Dokumenttext -
------------------------------------

Die Amerikaner versuchen auch in Saudiarabien und Qatar dahin zu wirken, dass diese arabischen Lieferanten des Widerstands das gleiche tun. Die Leute der FSA werden ihrerseits aufgefordert, möglichst deutlich von den Islamisten Abstand zu nehmen. In der Vergangenheit gab es in bestimmten Fällen gemeinsame Aktionen beider Gruppen von Kämpfern. Sie wurden von Fall zu Fall zwischen den Führern im Feld vereinbart. Doch dies dürfte nun zu Ende sein, sowohl der bestehenden Rivalitäten halber wie auch besonders der versprochenen Waffenlieferungen wegen.
Immer noch gelten die Islamisten als die besten Kämpfer unter den Rebellen, sowohl ihrer inneren Disziplin wie auch ihrer Opferbereitschaft wegen. Sie sollen auch die besten Waffen und die reichsten Geldquellen besitzen. Viele ihrer Gelder gehen auf private Spenden aus den Golfländern zurück. Ihre Vorstellungen dessen, was sie zu erringen suchen, sind klarer als jene ihrer Rivalen säkularer Gesinnung. Sie unterstehen nicht, wie die Säkularisten, einer innerlich tief gespaltenen und zerstrittenen Exilregierung, die innerhalb Syriens wenig Autorität besitzt.
Streit über die Qaida-Affiliation
Allerdings kennen auch sie Spaltungen. Die Islamisten sind in den letzten Monaten der Qaida-Führung näher gerückt. Ayman az-Zawahiri, der heutige Chef von Qaida, hat sie dafür ausdrücklich gelobt. Die Nusra-Front hat erklärt, sie unterstelle sich der zentralen Führung der Qaida. Was allerdings «Qaida im Irak», von welcher die Nusra-Front abstammt, offenbar nicht ohne Widerspruch hinnahm. Es soll nun eine «Qaida in Syrien» geben, als deren Chef Osama al-Tunisi gilt; aber auch eine «Qaida im Irak und in ash-Sham» (Sham ist eine arabische Bezeichnung für Damaskus und ganz Syrien), die von Abu Bakr al-Baghdadi kommandiert wird.

------------------------------------

Bereitgestellte Daten -
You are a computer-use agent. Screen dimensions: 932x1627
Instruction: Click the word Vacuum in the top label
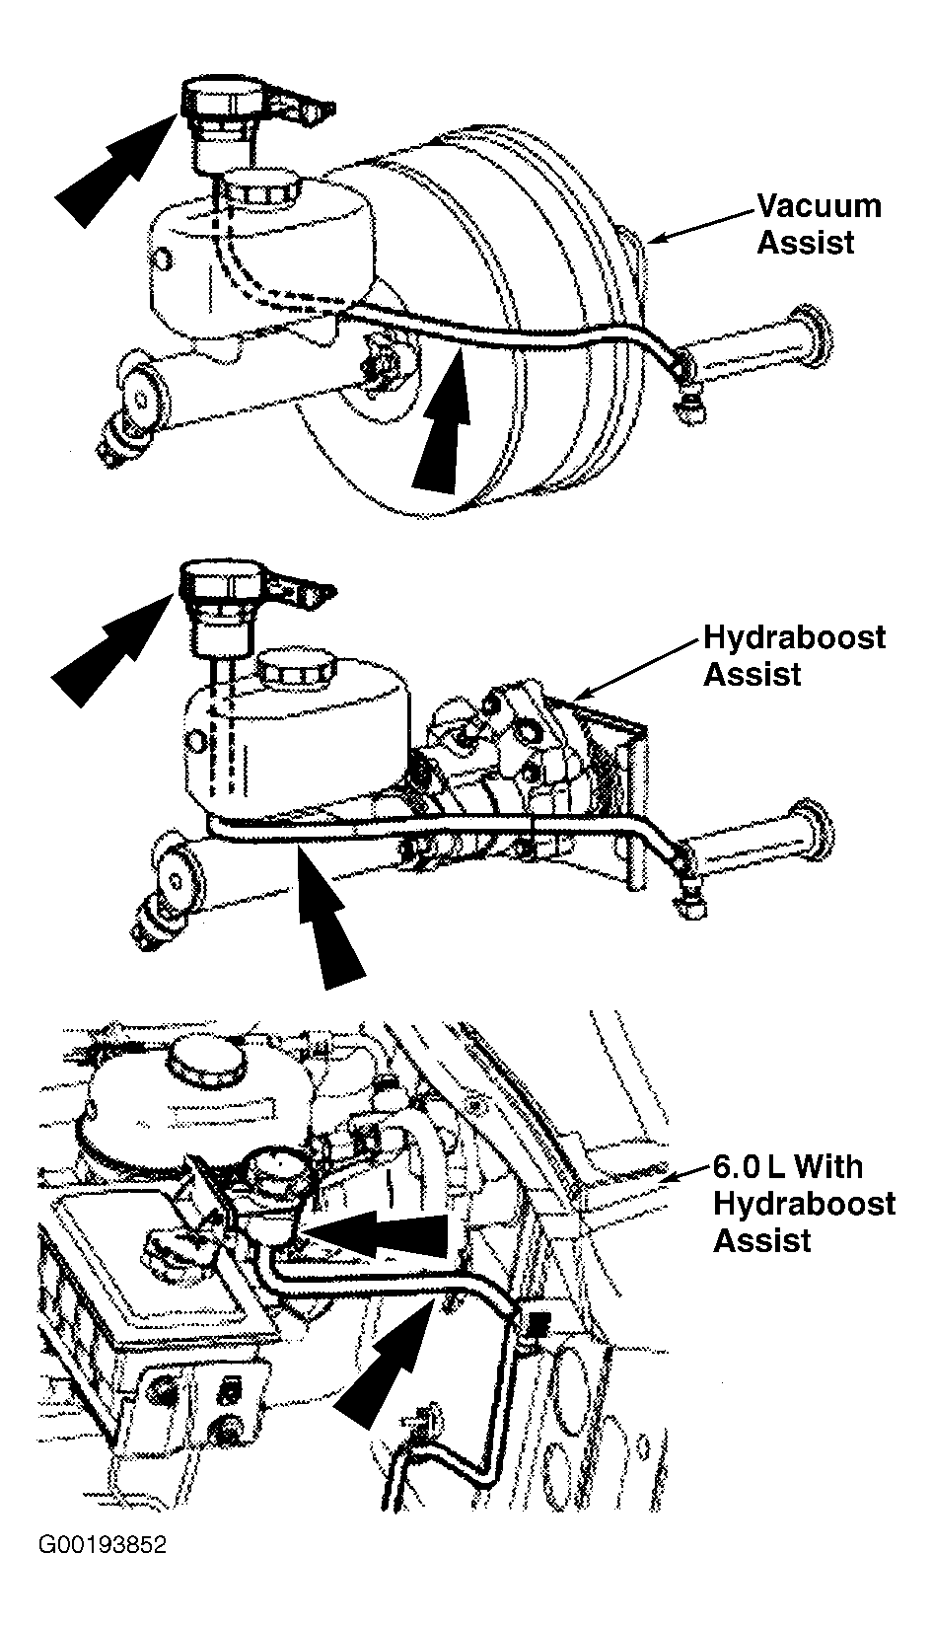point(820,206)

------------------------------------

Gib aus dem Text über die syrischen Rebellen den Abschnitt wortgetreu wieder, der bei „Die Amerikaner versuchen“ beginnt und bei „versprochenen Waffenlieferungen wegen.“ endet.

Die Amerikaner versuchen auch in Saudiarabien und Qatar dahin zu wirken, dass diese arabischen Lieferanten des Widerstands das gleiche tun. Die Leute der FSA werden ihrerseits aufgefordert, möglichst deutlich von den Islamisten Abstand zu nehmen. In der Vergangenheit gab es in bestimmten Fällen gemeinsame Aktionen beider Gruppen von Kämpfern. Sie wurden von Fall zu Fall zwischen den Führern im Feld vereinbart. Doch dies dürfte nun zu Ende sein, sowohl der bestehenden Rivalitäten halber wie auch besonders der versprochenen Waffenlieferungen wegen.